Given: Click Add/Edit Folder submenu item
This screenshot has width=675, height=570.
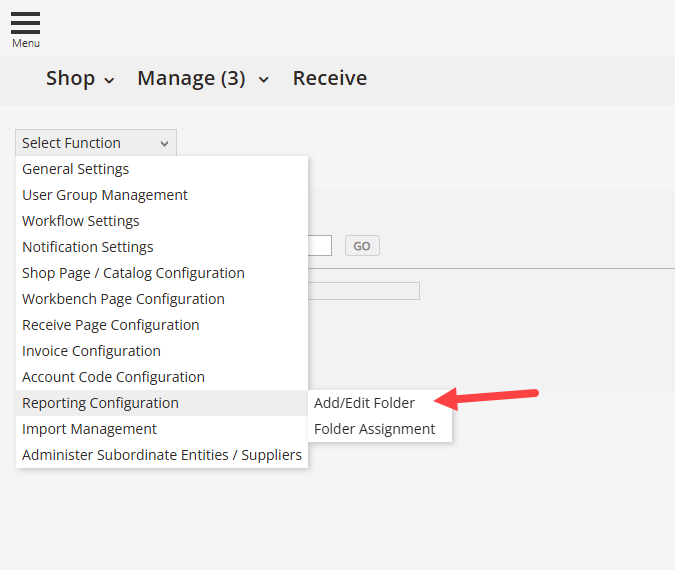Looking at the screenshot, I should [x=380, y=403].
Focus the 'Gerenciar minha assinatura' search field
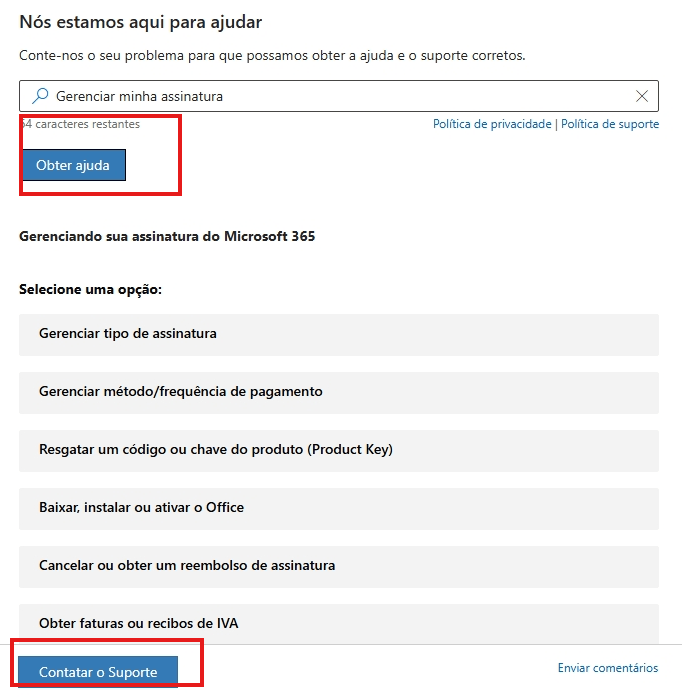Image resolution: width=682 pixels, height=700 pixels. (339, 96)
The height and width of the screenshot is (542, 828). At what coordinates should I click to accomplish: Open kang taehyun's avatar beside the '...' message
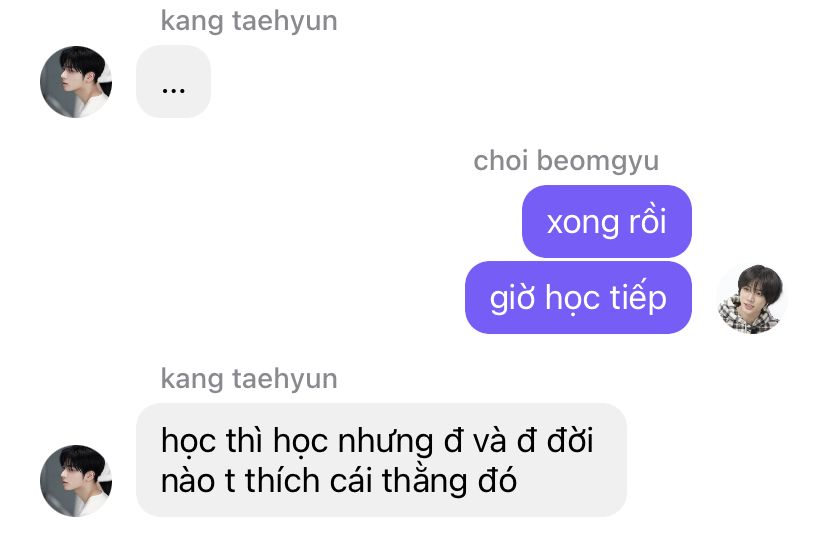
━━━━
▶ What needs to be done: The reply must consist of the records, repeated exactly, minus any images.

▶ Task answer:
Given: Click Add/Edit Folder submenu item
This screenshot has width=675, height=570.
Looking at the screenshot, I should [x=380, y=403].
Focus the 'Gerenciar minha assinatura' search field
Image resolution: width=682 pixels, height=700 pixels. (339, 96)
The height and width of the screenshot is (542, 828). At what coordinates should I click to accomplish: Open kang taehyun's avatar beside the '...' message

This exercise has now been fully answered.